95% of Companies See 'Zero Return' on $30B Generative AI Spend

(thedailyadda.com)

Show context

jawns ◴[21 Aug 25 16:36 UTC] No.44974805[source]▶

Full disclosure: I'm currently in a leadership role on an AI engineering team, so it's in my best interest for AI to be perceived as driving value.

Here's a relatively straightforward application of AI that is set to save my company millions of dollars annually.

We operate large call centers, and agents were previously spending 3-5 minutes after each call writing manual summaries of the calls.

We recently switched to using AI to transcribe and write these summaries. Not only are the summaries better than those produced by our human agents, they also free up the human agents to do higher-value work.

It's not sexy. It's not going to replace anyone's job. But it's a huge, measurable efficiency gain.

replies(39): >>44974847 #>>44974853 #>>44974860 #>>44974865 #>>44974867 #>>44974868 #>>44974869 #>>44974874 #>>44974876 #>>44974877 #>>44974901 #>>44974905 #>>44974906 #>>44974907 #>>44974929 #>>44974933 #>>44974951 #>>44974977 #>>44974989 #>>44975016 #>>44975021 #>>44975040 #>>44975093 #>>44975126 #>>44975142 #>>44975193 #>>44975225 #>>44975251 #>>44975268 #>>44975271 #>>44975292 #>>44975458 #>>44975509 #>>44975544 #>>44975548 #>>44975622 #>>44975923 #>>44976668 #>>44977281 #

dsr_ ◴[21 Aug 25 16:42 UTC] No.44974877[source]▶

>>44974805 #

Pro-tip: don't write the summary at all until you need it for evidence. Store the call audio at 24Kb/s Opus - that's 180KB per minute. After a year or whatever, delete the oldest audio.

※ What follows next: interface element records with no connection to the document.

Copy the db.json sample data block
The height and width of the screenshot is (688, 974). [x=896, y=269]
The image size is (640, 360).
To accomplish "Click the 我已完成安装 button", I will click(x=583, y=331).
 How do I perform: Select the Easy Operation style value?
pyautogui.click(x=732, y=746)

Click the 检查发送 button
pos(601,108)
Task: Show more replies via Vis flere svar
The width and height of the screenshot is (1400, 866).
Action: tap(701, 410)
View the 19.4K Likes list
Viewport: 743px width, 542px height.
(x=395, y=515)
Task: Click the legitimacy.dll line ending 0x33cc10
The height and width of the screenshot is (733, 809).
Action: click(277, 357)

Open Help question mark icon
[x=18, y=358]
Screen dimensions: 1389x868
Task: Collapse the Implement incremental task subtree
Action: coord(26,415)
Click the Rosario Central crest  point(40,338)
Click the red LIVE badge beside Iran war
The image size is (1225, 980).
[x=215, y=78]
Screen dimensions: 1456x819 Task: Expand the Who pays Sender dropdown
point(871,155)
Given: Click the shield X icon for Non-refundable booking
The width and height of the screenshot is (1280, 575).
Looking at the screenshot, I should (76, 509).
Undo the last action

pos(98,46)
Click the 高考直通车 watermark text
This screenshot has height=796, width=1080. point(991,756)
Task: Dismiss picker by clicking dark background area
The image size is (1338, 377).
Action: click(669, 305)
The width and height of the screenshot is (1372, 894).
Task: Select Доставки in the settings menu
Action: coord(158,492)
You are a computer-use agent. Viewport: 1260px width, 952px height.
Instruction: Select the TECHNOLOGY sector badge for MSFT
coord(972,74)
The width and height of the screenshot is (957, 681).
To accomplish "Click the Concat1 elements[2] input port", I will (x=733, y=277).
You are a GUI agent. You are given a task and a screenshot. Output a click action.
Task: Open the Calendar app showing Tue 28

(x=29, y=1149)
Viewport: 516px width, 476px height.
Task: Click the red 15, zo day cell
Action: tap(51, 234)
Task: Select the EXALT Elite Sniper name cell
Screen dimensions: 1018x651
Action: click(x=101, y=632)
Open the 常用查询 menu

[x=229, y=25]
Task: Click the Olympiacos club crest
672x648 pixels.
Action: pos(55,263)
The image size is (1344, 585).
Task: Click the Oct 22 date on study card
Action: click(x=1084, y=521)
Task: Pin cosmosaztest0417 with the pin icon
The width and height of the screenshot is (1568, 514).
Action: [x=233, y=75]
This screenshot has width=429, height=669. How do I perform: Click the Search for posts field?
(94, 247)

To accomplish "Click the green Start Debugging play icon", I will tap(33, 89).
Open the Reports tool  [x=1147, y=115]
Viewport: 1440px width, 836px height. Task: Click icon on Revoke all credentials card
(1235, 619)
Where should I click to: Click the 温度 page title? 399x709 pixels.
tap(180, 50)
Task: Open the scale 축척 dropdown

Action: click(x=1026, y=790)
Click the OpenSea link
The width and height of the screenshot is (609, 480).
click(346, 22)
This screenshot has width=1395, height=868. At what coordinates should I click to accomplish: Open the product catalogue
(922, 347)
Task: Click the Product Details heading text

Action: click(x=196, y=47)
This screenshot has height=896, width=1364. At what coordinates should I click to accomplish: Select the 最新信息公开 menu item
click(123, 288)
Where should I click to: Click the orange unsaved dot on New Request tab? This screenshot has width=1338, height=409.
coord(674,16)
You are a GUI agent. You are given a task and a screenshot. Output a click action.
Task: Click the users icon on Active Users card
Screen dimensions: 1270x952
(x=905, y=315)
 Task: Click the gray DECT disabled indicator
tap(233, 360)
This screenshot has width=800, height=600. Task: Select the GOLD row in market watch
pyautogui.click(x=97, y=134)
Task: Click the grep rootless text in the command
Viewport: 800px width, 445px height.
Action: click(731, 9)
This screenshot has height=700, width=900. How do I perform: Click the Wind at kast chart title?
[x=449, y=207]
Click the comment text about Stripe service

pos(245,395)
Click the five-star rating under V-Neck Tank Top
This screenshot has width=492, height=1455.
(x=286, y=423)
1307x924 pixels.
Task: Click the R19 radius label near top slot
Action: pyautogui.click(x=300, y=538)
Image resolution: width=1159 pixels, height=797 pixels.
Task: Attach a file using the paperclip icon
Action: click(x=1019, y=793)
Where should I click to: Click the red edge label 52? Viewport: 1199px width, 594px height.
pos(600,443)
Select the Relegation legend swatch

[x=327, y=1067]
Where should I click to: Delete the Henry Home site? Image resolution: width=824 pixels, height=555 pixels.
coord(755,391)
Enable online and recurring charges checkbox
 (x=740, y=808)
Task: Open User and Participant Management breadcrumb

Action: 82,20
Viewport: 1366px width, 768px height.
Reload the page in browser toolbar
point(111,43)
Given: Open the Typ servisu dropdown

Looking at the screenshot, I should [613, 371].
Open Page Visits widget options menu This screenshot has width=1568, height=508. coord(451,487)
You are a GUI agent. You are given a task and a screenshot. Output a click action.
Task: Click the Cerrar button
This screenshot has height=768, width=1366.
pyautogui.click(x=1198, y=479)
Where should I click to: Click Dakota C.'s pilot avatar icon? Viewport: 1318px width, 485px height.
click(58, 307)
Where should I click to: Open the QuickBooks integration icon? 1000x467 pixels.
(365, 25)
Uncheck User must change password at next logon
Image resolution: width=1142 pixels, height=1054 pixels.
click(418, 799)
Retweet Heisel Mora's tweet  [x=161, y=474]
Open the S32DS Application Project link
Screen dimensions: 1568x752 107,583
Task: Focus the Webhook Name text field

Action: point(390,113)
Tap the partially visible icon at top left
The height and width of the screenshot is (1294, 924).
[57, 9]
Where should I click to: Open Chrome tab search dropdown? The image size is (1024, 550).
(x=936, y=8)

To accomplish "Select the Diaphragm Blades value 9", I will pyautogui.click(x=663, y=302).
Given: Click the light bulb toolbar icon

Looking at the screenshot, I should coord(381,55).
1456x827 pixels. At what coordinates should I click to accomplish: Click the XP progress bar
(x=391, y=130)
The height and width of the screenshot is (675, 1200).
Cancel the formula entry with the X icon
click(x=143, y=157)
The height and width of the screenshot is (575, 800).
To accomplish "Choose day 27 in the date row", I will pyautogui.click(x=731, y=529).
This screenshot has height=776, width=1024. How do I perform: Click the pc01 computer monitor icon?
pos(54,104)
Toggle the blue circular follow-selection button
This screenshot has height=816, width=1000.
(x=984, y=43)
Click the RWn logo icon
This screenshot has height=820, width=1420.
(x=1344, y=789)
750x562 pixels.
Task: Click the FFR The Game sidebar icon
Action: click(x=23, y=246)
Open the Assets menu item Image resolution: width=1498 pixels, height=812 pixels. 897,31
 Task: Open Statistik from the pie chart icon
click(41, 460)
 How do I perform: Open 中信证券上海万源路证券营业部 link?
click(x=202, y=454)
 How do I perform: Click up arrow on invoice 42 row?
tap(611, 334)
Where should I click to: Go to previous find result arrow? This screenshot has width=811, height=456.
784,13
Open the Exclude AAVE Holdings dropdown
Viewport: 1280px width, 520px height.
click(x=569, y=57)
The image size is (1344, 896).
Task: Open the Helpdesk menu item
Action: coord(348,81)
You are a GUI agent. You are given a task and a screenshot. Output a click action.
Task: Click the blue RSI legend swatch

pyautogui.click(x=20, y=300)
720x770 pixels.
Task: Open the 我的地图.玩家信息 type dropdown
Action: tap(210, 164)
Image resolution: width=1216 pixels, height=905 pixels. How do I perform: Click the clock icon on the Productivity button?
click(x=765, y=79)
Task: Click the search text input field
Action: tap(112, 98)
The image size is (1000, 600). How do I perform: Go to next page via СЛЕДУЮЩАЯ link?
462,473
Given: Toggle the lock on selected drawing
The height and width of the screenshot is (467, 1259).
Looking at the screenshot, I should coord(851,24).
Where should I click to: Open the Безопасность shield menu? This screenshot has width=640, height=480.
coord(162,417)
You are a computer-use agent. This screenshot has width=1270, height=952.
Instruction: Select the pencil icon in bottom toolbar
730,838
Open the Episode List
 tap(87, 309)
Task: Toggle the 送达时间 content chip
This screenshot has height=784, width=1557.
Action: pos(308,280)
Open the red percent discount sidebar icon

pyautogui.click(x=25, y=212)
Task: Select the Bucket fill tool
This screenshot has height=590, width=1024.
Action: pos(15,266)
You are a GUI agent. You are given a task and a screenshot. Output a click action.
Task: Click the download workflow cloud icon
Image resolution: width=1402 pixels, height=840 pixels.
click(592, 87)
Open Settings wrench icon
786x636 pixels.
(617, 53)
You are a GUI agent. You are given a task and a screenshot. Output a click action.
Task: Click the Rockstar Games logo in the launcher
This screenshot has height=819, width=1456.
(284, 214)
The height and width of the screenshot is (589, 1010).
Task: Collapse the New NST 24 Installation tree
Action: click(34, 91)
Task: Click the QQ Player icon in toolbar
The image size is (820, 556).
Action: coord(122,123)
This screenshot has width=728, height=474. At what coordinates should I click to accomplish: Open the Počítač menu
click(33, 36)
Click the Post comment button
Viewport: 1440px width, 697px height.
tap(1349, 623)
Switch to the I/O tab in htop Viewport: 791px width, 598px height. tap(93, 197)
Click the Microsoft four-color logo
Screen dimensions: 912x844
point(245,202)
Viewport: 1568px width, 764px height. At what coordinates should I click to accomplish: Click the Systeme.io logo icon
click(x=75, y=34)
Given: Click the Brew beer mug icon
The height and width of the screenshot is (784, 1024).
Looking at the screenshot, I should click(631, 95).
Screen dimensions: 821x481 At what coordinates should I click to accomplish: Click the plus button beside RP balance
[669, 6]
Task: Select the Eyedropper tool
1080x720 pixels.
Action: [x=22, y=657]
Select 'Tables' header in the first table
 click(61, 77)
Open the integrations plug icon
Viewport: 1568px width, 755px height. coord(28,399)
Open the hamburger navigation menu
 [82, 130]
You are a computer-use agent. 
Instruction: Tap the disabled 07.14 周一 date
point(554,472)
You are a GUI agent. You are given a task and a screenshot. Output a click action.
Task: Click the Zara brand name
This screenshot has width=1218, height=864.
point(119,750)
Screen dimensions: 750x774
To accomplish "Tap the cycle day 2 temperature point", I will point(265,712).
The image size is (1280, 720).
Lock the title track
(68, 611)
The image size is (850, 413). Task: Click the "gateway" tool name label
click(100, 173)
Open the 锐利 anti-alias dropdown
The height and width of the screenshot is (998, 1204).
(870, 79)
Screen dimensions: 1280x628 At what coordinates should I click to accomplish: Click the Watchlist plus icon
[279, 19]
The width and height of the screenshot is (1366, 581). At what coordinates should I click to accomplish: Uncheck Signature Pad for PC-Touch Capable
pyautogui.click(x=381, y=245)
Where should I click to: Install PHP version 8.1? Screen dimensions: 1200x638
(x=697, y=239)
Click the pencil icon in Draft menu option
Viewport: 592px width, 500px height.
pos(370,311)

There, I've saved you more millions.

replies(10): >>44974925 #>>44975015 #>>44975017 #>>44975057 #>>44975100 #>>44975212 #>>44975220 #>>44975321 #>>44975382 #>>44975421 #

sillyfluke ◴[21 Aug 25 17:17 UTC] No.44975421[source]▶

>>44974877 #

You also will have saved them all the cost of the AI summaries that are incorrect as well.

The parent states:

>Not only are the summaries better than those produced by our human agents...

Now, since they have not mentioned what it took to actually verify that the AI summaries were in fact better than the human agents, I'm sceptical they did the necessary due dillengence.

Why do I think this? Because I have actually tried to do such a verification. In order to verify that the AI summary is actually correct you have to engage in the incredibly tedious task of listening to original recording literally second by second and make sure that what is said does not conflict with the AI summary in question. Not only did the AI summary fail at this test, it failed in the first recording I tested.

The AI summary stated that "Feature x was going to be in Release 3, not 4" whereas the in the recording it is stated that the feature will be in Release 4 not 3, literally the opposite of what the AI said.

I'm sorry but the fact that the AI summary is nicely formatted and has not missed a major topic of conversation means fuck all if the details that are are discussed are spectacularly wrong from a decision tracking perspective, as in literally the opposite of what is stated.

And I know "why" the Ai summary fucked up, because in that instance the topic of conversation was about how there was some confusion about which release that feature was going to be in, that's why the issue was a major item of the meeting agenda in the first place. Predicably, the AI failed to follow the convoluted discussion and "came to" the opposite conclusion.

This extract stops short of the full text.